Goal
Update the lines starting at the one containing "Screen dimensions: 1280x720" and ending at the one containing "Action: tap(1144, 610)" by replacing "Kill" with "Close", and leave everything else unchanged.

Material for this task
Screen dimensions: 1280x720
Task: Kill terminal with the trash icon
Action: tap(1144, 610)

---

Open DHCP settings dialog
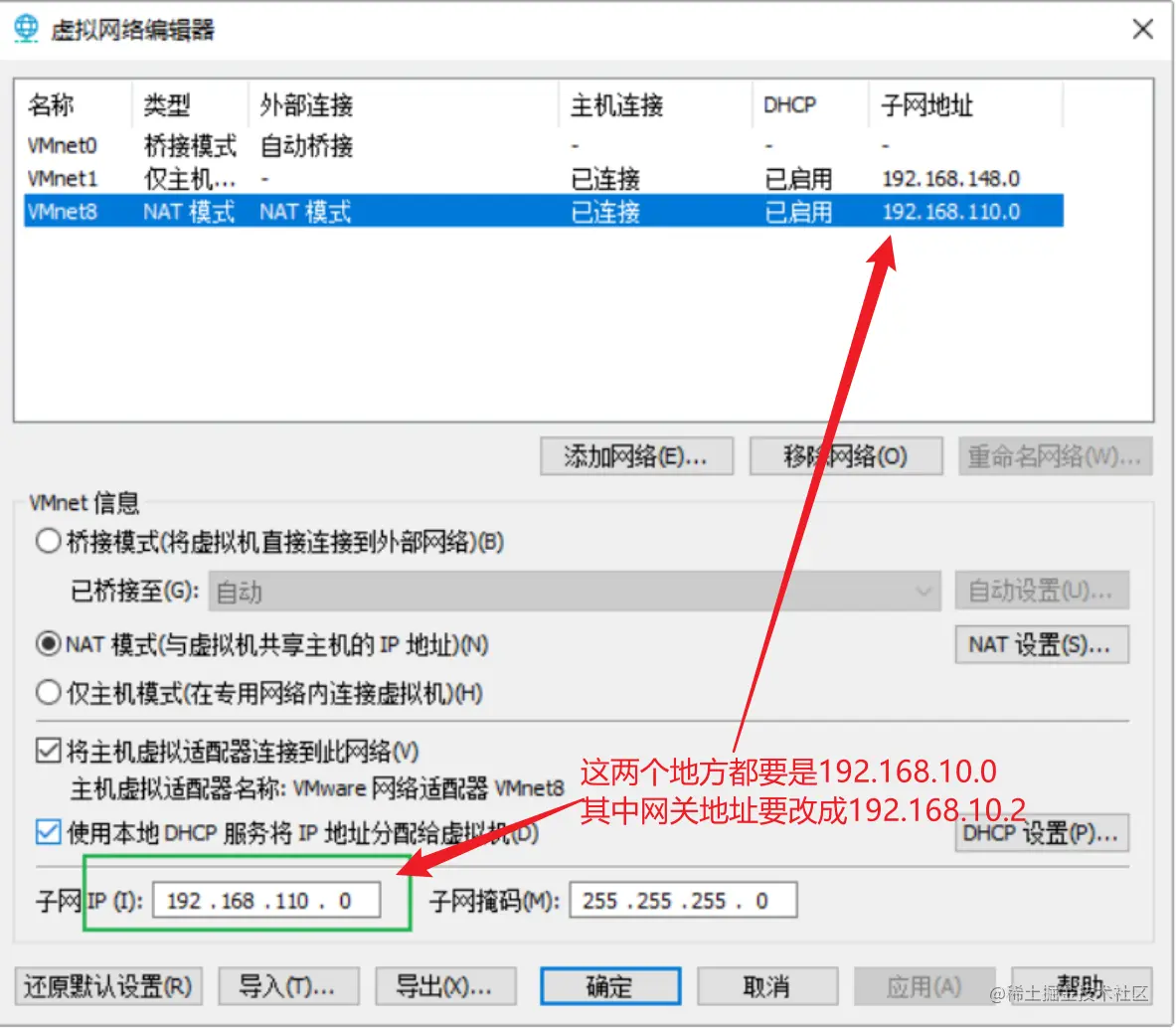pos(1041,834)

Solution
Screen dimensions: 1280x720
Task: Close terminal with the trash icon
Action: tap(1144, 610)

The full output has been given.